EXERCISE PROMPT: In the records that follow, the lines from the one containing "[Telegram] (23, 2556)" to the one containing "Fotografia świąteczna Szczecin (68, 2299)", inclusive, are to be given again exactly.

Records drawn from a dataset

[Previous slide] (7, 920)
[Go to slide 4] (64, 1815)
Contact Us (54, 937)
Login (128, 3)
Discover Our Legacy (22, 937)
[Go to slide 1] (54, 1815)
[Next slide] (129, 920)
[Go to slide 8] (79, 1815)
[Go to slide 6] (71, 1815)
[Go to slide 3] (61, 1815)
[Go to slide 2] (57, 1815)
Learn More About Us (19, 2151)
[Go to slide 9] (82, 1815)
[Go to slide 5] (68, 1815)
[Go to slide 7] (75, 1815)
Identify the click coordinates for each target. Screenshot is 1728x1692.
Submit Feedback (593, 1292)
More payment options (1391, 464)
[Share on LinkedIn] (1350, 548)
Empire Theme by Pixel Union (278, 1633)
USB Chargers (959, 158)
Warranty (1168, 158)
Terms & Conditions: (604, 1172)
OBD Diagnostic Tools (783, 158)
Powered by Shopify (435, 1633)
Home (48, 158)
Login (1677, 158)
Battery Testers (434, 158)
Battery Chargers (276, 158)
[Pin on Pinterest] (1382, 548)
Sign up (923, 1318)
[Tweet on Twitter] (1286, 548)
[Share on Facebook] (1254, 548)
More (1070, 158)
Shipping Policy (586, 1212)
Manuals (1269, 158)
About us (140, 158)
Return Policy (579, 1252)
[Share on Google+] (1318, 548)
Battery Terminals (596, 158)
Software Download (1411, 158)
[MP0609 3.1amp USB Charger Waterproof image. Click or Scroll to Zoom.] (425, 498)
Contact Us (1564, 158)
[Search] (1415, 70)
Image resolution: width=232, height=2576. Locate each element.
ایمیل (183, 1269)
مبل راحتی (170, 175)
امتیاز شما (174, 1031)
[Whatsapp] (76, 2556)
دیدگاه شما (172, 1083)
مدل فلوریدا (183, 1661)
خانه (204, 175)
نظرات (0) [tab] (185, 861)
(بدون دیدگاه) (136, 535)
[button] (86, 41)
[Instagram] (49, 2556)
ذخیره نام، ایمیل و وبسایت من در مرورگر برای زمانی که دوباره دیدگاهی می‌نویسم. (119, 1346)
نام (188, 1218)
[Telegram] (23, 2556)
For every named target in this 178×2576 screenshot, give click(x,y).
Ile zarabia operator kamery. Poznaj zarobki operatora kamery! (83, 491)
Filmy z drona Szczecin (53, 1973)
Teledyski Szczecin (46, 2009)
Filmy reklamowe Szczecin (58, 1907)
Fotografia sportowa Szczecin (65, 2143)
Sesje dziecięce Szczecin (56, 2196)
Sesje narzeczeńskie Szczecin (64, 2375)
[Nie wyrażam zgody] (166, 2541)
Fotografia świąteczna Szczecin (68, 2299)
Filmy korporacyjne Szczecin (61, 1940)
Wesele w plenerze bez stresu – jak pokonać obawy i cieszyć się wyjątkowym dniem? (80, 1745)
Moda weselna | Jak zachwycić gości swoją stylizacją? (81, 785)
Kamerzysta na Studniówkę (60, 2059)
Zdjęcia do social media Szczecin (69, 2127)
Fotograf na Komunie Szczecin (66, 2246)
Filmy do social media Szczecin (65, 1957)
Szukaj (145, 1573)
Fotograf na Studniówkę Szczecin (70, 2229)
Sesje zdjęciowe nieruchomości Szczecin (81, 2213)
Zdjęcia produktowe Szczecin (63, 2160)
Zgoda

SOLUTION TO THE EXERCISE:
[Telegram] (23, 2556)
For every named target in this 178×2576 screenshot, give click(x,y).
Ile zarabia operator kamery. Poznaj zarobki operatora kamery! (83, 491)
Filmy z drona Szczecin (53, 1973)
Teledyski Szczecin (46, 2009)
Filmy reklamowe Szczecin (58, 1907)
Fotografia sportowa Szczecin (65, 2143)
Sesje dziecięce Szczecin (56, 2196)
Sesje narzeczeńskie Szczecin (64, 2375)
[Nie wyrażam zgody] (166, 2541)
Fotografia świąteczna Szczecin (68, 2299)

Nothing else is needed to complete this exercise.